Há muita musicalidade, sou uma pessoa nascida num mundo musical, a primeira história de nossa infância é que minha irmã chorava quando nossa mãe punha na vitrola Clair de Lune de Debussy. Minha irmã não é musicista por acaso. E passei minha infância ouvindo-a cantar, ouvindo-a aprender a tocar instrumentos, a compor... Mas foi o Marco Lucchesi quem me apontou tanto a questão da interlíngua como a musicalidade que existe no livro, foi quando numa palestra eu li em voz alta o capítulo de Desmundo em que a órfã portuguesa Oribela e a índia Temericô se aproximam. Ele disse que eu estava cantando. Essa frase ficou em minha cabeça todo o tempo, como um leitmotiv de meu romance Yuxin: música.
Existe alguma relação entre Yuxin e Desmundo no que diz respeito à linguagem?

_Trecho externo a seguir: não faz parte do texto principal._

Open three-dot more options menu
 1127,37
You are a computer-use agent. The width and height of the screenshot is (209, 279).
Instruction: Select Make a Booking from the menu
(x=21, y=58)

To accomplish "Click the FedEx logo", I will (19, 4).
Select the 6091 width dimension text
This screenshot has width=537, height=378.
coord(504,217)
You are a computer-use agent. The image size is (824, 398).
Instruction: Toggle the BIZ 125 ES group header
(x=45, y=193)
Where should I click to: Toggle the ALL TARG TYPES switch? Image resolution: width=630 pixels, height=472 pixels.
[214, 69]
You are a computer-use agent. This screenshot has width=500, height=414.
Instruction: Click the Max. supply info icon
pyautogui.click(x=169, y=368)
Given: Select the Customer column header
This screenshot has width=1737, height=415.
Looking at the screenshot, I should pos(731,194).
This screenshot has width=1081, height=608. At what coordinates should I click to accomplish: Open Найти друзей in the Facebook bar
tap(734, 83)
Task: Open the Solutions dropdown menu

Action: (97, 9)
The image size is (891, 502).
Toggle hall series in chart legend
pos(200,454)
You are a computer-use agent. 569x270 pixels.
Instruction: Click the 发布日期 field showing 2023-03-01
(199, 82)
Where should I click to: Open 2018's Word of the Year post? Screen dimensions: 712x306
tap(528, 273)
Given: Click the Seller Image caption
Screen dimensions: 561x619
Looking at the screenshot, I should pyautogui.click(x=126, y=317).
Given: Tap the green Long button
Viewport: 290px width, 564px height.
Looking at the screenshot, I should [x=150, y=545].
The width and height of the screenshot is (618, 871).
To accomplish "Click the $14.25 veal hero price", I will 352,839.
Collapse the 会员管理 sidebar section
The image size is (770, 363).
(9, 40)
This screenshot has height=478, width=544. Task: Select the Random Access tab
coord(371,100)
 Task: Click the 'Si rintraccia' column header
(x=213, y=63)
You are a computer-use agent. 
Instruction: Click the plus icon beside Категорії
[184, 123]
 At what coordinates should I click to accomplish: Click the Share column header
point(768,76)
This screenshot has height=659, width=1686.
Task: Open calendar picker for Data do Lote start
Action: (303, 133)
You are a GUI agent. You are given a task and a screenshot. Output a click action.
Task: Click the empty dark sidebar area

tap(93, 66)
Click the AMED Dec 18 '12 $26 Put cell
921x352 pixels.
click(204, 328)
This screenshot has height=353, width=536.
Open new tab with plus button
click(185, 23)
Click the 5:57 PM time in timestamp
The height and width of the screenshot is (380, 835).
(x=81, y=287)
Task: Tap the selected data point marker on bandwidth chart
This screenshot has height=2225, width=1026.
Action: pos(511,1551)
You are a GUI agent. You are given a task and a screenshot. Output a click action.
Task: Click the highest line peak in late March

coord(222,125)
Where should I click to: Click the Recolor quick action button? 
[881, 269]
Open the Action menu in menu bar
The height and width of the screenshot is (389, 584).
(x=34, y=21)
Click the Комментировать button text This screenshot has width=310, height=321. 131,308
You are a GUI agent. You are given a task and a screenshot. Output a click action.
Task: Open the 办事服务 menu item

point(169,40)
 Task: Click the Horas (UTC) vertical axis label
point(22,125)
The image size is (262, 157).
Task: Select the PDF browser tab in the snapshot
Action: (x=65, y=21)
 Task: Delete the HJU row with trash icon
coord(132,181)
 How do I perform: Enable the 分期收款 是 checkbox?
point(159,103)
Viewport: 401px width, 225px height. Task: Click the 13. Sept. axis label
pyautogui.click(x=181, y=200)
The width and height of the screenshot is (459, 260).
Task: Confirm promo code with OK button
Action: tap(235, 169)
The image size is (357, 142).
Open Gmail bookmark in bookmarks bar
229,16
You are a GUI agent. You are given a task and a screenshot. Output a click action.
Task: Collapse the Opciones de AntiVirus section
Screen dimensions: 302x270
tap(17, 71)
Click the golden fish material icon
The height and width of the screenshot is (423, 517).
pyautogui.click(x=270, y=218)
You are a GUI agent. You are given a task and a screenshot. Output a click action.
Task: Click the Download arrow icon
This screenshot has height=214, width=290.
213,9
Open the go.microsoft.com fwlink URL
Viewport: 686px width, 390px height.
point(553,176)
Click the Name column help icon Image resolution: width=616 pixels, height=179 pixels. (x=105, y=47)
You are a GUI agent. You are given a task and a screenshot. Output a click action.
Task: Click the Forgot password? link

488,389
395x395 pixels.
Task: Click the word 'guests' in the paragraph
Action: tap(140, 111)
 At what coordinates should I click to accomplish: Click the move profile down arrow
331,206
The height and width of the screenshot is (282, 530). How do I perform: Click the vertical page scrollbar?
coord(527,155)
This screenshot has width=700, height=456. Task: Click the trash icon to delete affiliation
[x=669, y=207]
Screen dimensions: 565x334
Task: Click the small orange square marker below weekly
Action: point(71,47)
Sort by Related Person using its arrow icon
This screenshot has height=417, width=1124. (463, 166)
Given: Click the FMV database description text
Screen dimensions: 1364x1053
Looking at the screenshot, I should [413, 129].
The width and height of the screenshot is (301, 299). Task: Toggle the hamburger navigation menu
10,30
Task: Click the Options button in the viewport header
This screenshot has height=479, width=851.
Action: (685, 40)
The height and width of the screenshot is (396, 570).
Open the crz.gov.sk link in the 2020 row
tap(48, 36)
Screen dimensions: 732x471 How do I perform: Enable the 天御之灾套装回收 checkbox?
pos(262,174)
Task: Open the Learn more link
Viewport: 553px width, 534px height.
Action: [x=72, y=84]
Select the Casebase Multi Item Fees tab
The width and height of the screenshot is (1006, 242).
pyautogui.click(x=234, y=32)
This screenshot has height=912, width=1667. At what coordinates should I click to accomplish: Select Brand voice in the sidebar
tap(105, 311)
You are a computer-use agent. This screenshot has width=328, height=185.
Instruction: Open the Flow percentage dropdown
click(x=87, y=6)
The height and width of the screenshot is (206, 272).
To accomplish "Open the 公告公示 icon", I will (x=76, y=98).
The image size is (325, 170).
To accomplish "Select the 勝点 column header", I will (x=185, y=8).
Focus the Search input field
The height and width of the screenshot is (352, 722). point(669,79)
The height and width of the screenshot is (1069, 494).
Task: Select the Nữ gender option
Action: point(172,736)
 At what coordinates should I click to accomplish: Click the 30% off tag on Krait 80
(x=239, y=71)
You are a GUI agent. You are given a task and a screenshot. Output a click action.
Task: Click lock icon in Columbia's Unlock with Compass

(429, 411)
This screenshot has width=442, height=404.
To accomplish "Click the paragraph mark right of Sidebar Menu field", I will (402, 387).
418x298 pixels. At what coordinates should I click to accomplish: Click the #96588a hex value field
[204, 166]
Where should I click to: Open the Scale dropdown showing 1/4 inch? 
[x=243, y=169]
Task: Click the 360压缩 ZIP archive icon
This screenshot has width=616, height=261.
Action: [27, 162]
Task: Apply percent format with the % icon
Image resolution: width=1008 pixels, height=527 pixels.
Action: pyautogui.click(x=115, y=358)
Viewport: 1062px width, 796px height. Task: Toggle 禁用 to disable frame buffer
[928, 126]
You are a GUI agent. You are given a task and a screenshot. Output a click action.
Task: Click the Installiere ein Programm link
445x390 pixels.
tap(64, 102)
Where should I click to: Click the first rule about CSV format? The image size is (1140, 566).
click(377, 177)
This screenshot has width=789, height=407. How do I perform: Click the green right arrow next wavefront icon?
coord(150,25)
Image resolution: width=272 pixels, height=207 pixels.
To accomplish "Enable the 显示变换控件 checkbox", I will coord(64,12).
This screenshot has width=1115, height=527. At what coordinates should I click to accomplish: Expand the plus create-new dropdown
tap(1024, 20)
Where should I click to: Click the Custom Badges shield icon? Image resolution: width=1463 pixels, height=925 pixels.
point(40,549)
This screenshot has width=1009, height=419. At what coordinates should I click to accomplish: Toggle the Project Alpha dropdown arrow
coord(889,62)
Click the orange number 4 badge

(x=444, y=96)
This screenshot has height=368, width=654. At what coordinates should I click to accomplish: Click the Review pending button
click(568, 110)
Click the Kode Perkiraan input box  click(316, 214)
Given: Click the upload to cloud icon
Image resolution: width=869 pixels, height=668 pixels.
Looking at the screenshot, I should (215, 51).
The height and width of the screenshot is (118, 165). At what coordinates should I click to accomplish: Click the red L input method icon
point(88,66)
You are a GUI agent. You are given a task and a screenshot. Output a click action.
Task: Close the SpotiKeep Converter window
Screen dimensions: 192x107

Vejo mais proximidade com a linguagem de Amrik, meu romance em que a narradora é uma árabe, em que também é criada uma interlíngua, pois ela está falando árabe-português, e como ela é bailarina o seu fluxo de pensamentos é pontuado de sons, tac tac da castanhola, haialaia do seu cantarolar... Desmundo é escrito em português seiscentista recriado, mas de português para português. A fala da narradora transita sempre na mesma língua, com pequenas escapadas pelo espanhol e pelo tupi. Mas é interessante você levantar essa questão, porque acho que Yuxin nasceu de Desmundo. Como se eu entrasse mais fundo na floresta.